Bat Pussy is like a Voigt-Kampff Empathy Test for chronic masturbators. Only a psychopath or possibly a replicant could withstand let alone enjoy a document so barren or unflinching in its contempt for humanity.
At best, one might find a certain unvarnished truth in Bat Pussy. Exploitation cinema is distinguished by gratuitous sex and violence, but also gratuitous honesty. The membrane is thinner, compared to the mendacious emotional violence of a film like Juno, which rapes our sensibilities through superior craft.
On the other hand, Bat Pussy might be too honest.

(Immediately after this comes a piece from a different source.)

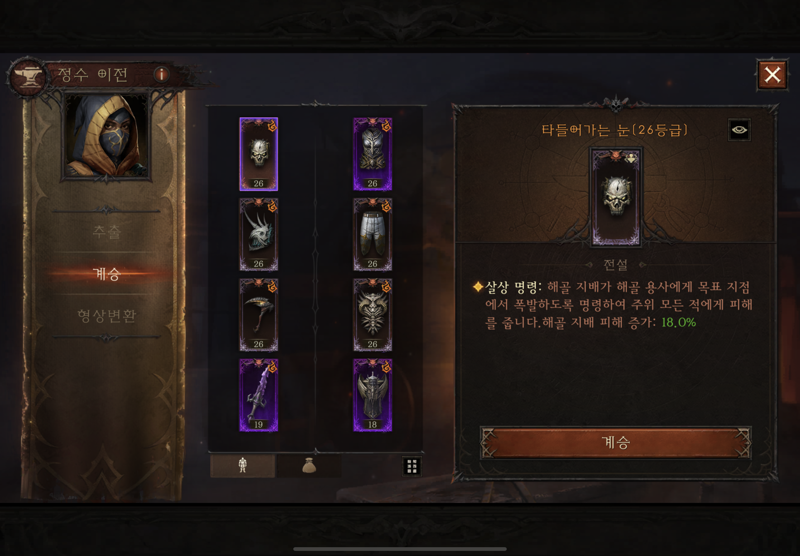Open the info icon next to 정수 이전
800x556 pixels.
point(161,74)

First, some history: Bat Pussy was evidently made or at least released in 1973. And that’s it. I know nothing else about Bat Pussy, and it’s not like I’ve gone digging. To quote Barbara Bush, “Why should I waste my beautiful mind on something like that?” She was talking about a million slaughtered Iraqis when she said those words to Larry King in 2004, but I feel it only strengthens my point.
Here is a petition asking Something Weird Video to release a deluxe edition of Bat Pussy on DVD. It’s possible that the 209 people who signed this petition are simply naïve about the atrocity they’re so urgently campaigning to spring on a world already well past its critical mass of daily tragedy. But it’s more likely that they’re just sick motherfuckers. I wish them well either way, but don’t take that as an endorsement of the movie. It’s an endorsement of humans banding together to make something happen, which always gets me pumped up.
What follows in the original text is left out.